El odio
Hay noches en las que, por fuerza mayor, las palabras se quedan atragantadas en la garganta. Lo cierto es que la del pasado viernes 13 de noviembre de 2015 fue una de ellas. Tras los atentados perpetrados en París, con el foco principal en la sala de conciertos Bataclan, por parte del Estado Islámico, la esperanza comenzaba a esconderse en el sótano de la consciencia. La crueldad del ISIS, puesta en escena desde su separación de Al-Qaeda en 2014, ha terminado por alcanzar términos impensables para el ser humano.
La situación en Oriente Medio es, de hecho, insostenible. El conflicto sirio sigue recrudeciéndose en base al intercambio de balas y explosivos, siendo la inocencia la única castigada. Todo un país sometido a las iras cruzadas, cada vez más desatadas, de oriente y occidente. Todo un país sometido al odio. Un odio que sigue, tras cada atentado y cada respuesta, vertebrándose y haciéndose más fuerte, sumido en una vorágine de crecimiento desenfrenado al que parece que será imposible poner fin de no cambiar la actitud al respecto.
El fundamentalismo del ISIS ha destrozado de un modo tajante todo resquicio de piedad y compasión. El fusilamiento a sangre fría en Bataclan pasará a la historia, sin duda alguna, como uno de los actos de violencia más crudos y salvajes de la historia moderna. La respuesta de François Hollande y de todo occidente ha sido, de momento, la de fomentar el hambre de guerra del Estado Islámico. Y es que desde occidente también se odia. Desde occidente también se asesinan civiles, aunque lo cierto es que éstos no suelen estar en salas de conciertos. Los mismos civiles, las mismas muertes, que el ISIS lleva perpetrando ya durante un año en Siria.
Después de una noche en la que las palabras estuvieron de más por respeto a los seres queridos de los, de momento, 129 inocentes fallecidos el viernes en París, ha llegado un punto en el que el ser humano como tal debe replantearse a sí mismo. Replantearse su humanidad. Con Hollande firmando el fuego cruzado se está firmando, de forma consciente, una guerra ideológica que terminará con una cifra de fallecidos que será notablemente superior a la del pasado viernes. Se está firmando la guerra del odio. Y el odio sólo acarrea la más visceral de las crueldades.
El origen de este conflicto, ubicado a partes iguales en lo ideológico y lo económico, partiendo siempre de las altas esferas, acabará dejando un rastro de deshumanización latente en una sociedad partida en dos, llena de resentimiento y de prejuicios. El odio llevará a que ser musulmán en occidente sea un peligro y ser occidental en Oriente Medio también lo sea. Si es que no lo es ya. Pero esto parece importar poco a aquellos que, desafortunadamente, están a punto de decidir el destino a corto plazo de la humanidad.

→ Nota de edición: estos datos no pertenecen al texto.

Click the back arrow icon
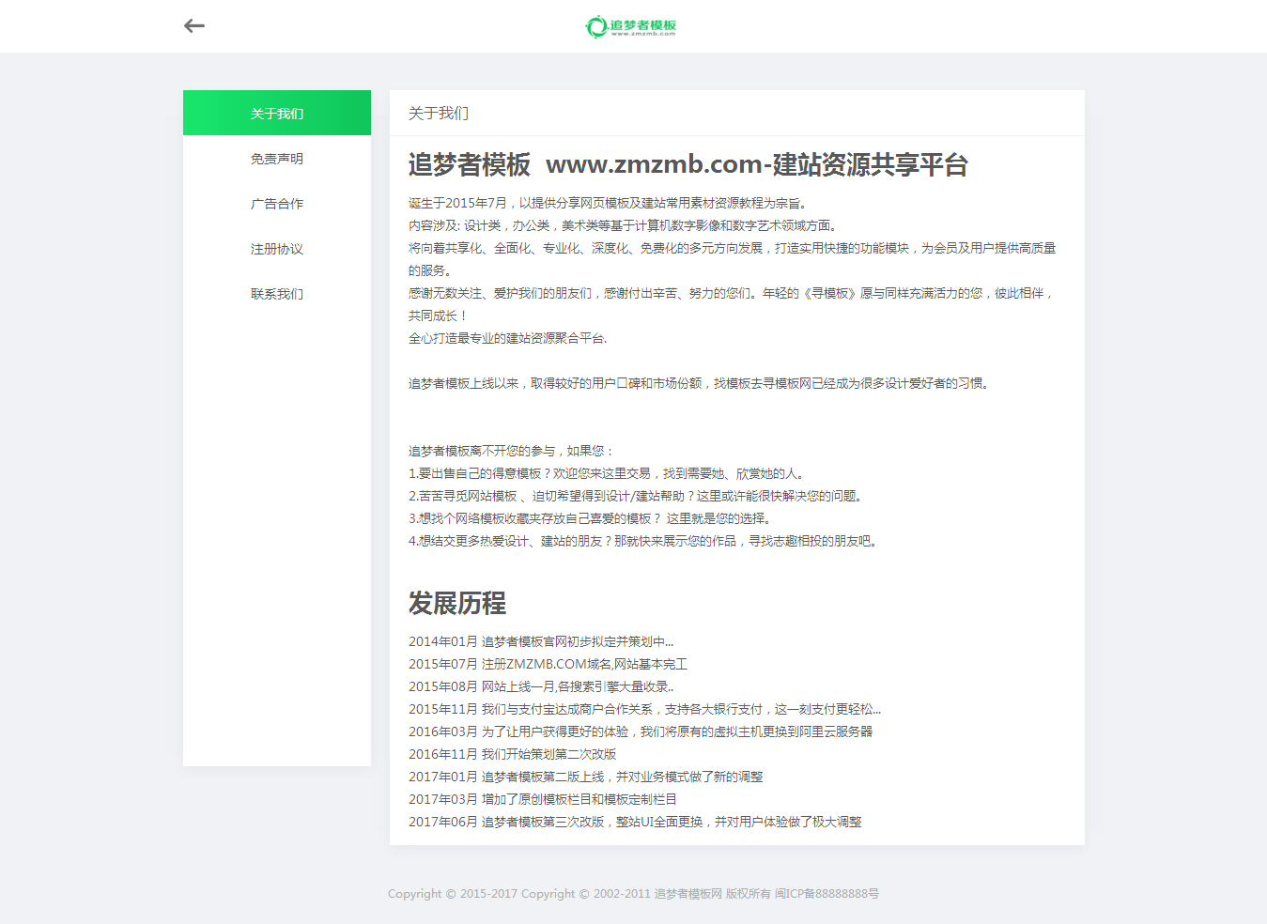Image resolution: width=1267 pixels, height=924 pixels. (x=194, y=26)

La amenaza bélica por parte del ISIS, tras los atentados de París del pasado viernes, es ya una realidad. El deseo occidental de venganza será, sin embargo, el que acabe por convertir un acto de crueldad extrema en una guerra total. Como si el sufrimiento de 129 familias no fuese, a todas luces, suficiente para darse cuenta de que la violencia y los asesinatos producidos por el odio resquebrajan por completo todo aquello que el ser humano se ha esforzado en construir durante siglos.
El odio triunfó el pasado viernes en París. El halo de esperanza de la solidaridad posterior a nivel civil hace pensar que quizá las personas de a pie no quieran morir. Que quizá no quieran matar. En un sistema democrático en el que, teóricamente, el poder representa la voluntad del pueblo, sólo se puede pedir que el Gobierno francés esté a la altura del suyo. Sólo con ello, el odio se debilitaría. Y, sin odio, la guerra perdería todo su sentido.